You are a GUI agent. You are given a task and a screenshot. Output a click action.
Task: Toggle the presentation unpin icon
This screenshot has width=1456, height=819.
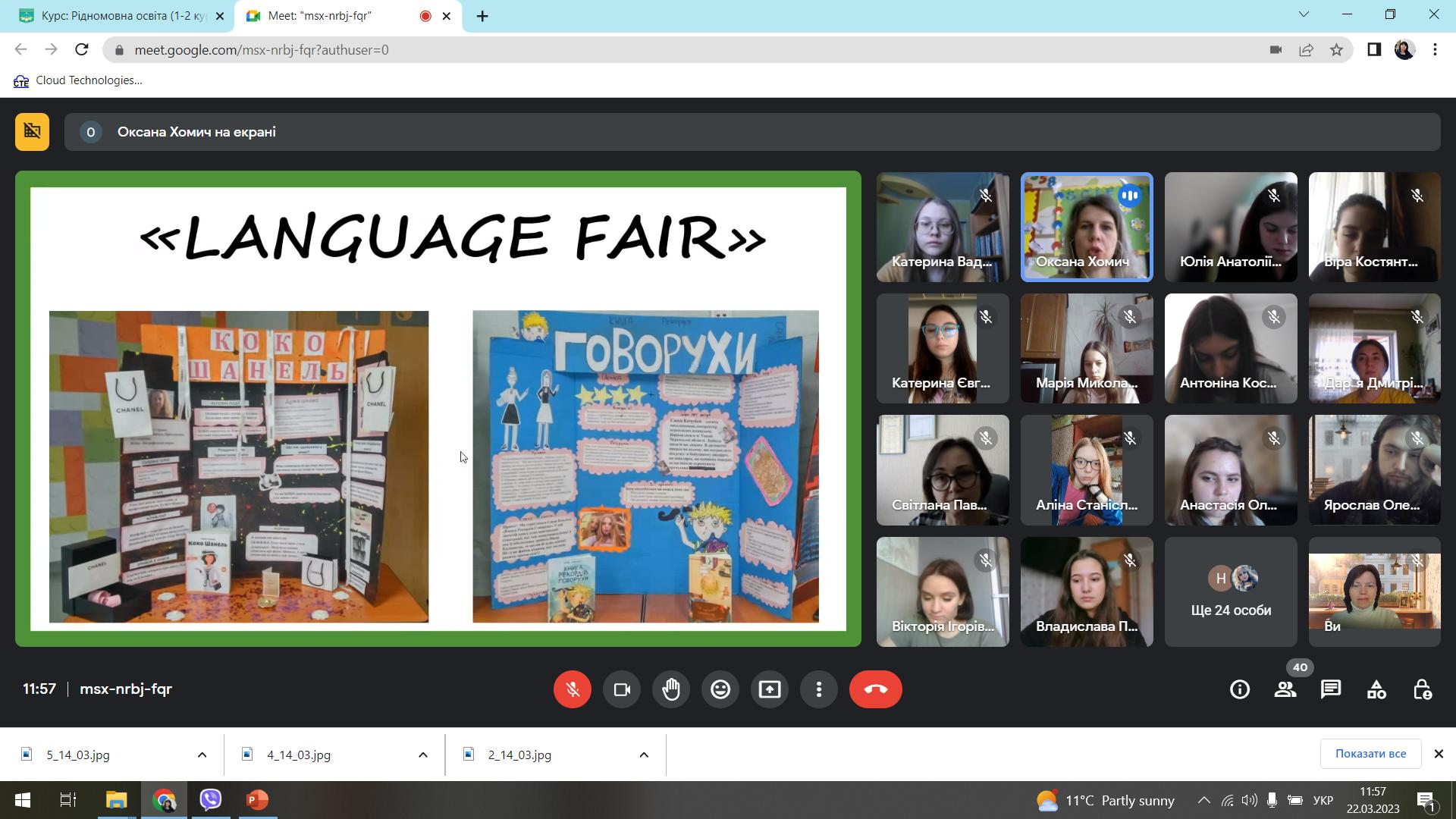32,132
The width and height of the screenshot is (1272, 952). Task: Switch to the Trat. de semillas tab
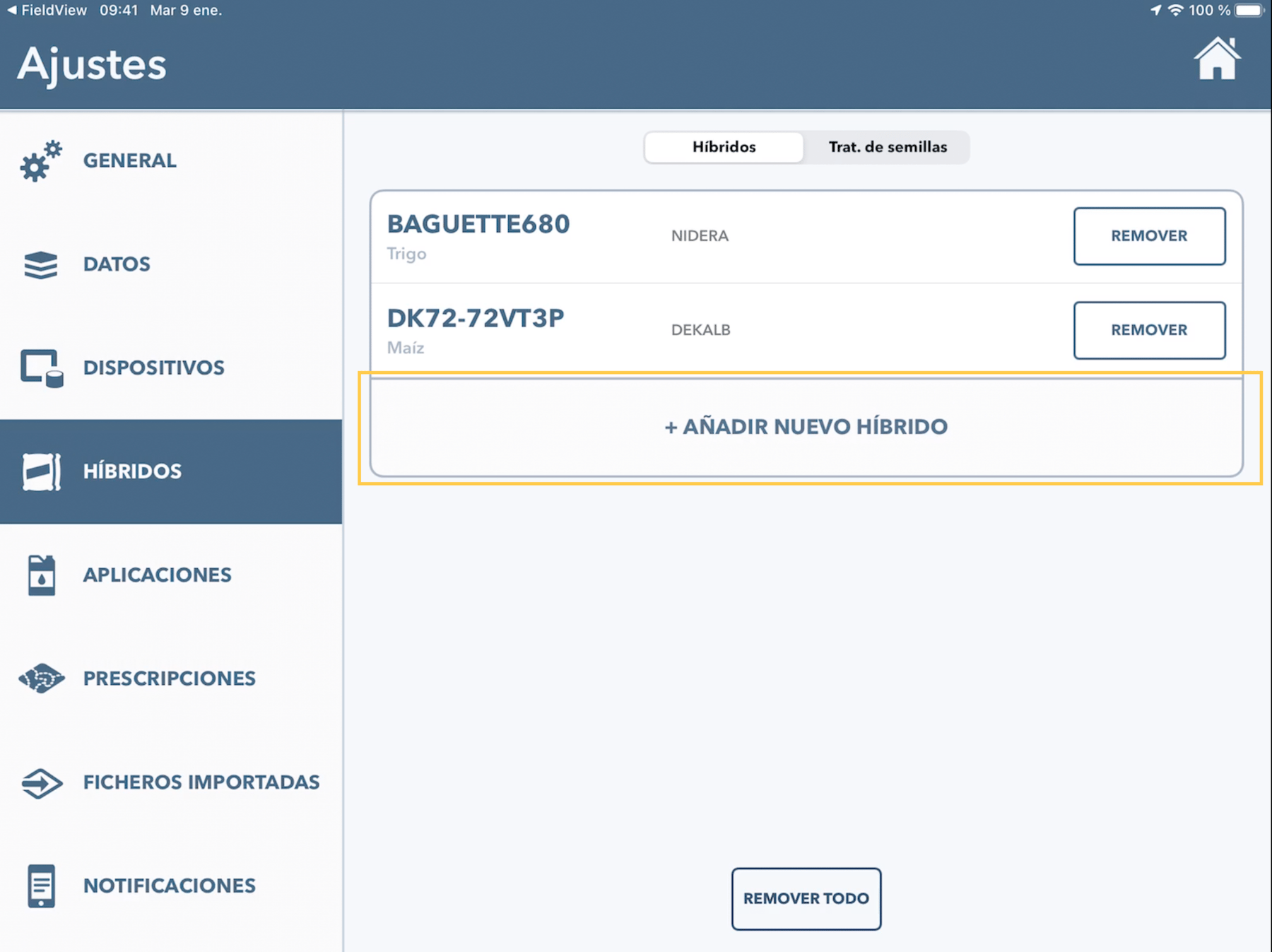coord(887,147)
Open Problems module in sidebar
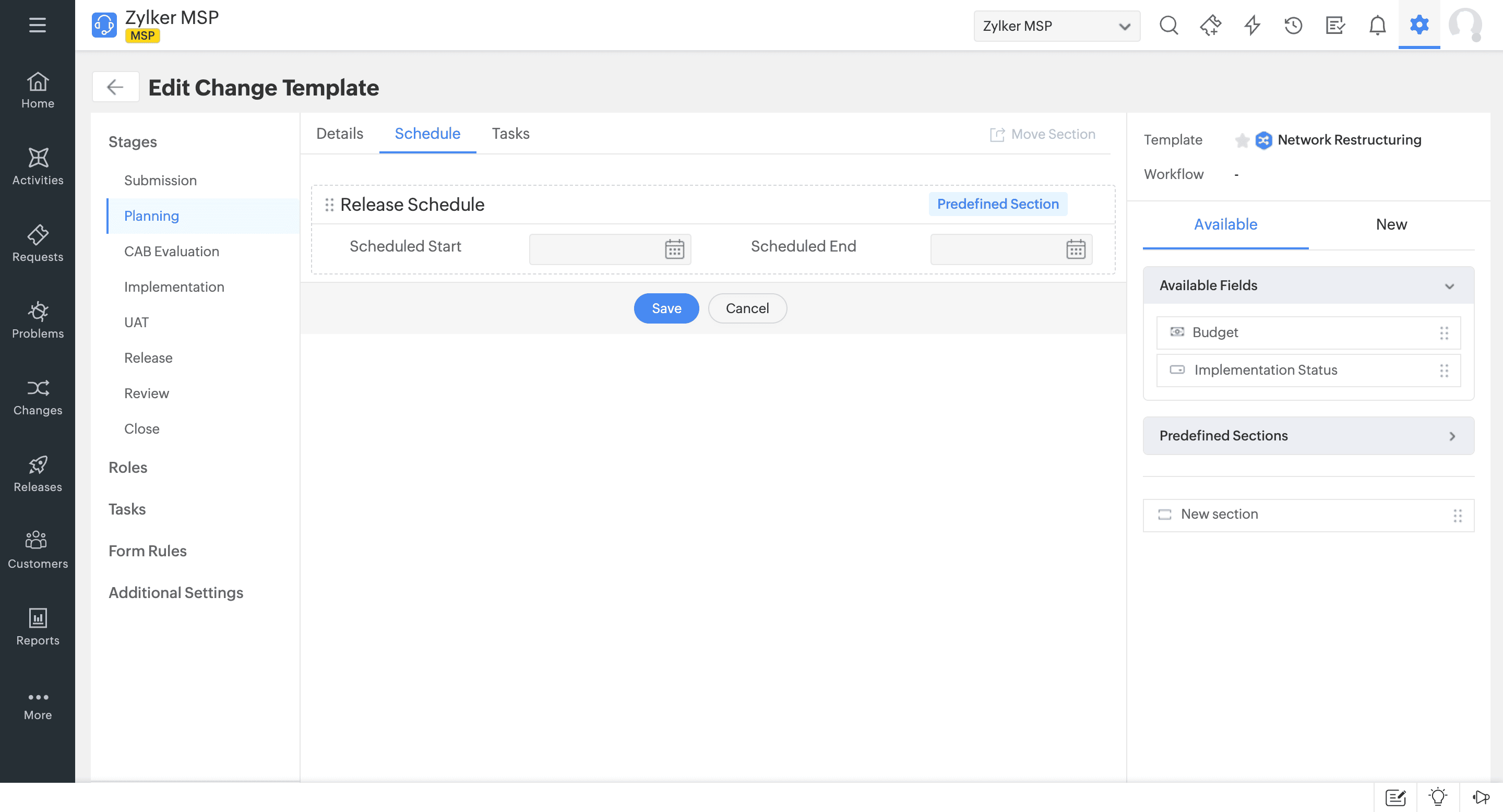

········

:: WORK INSTRUCTION ::
Only the text of the entries above is to be given again, exactly, with the pictures left out.

:: ANSWER TO THIS TASK ::
You are a GUI agent. You are given a task and a screenshot. Output a click action.
Task: Toggle the presentation unpin icon
This screenshot has width=1456, height=819.
32,132
The width and height of the screenshot is (1272, 952). Task: Switch to the Trat. de semillas tab
coord(887,147)
Open Problems module in sidebar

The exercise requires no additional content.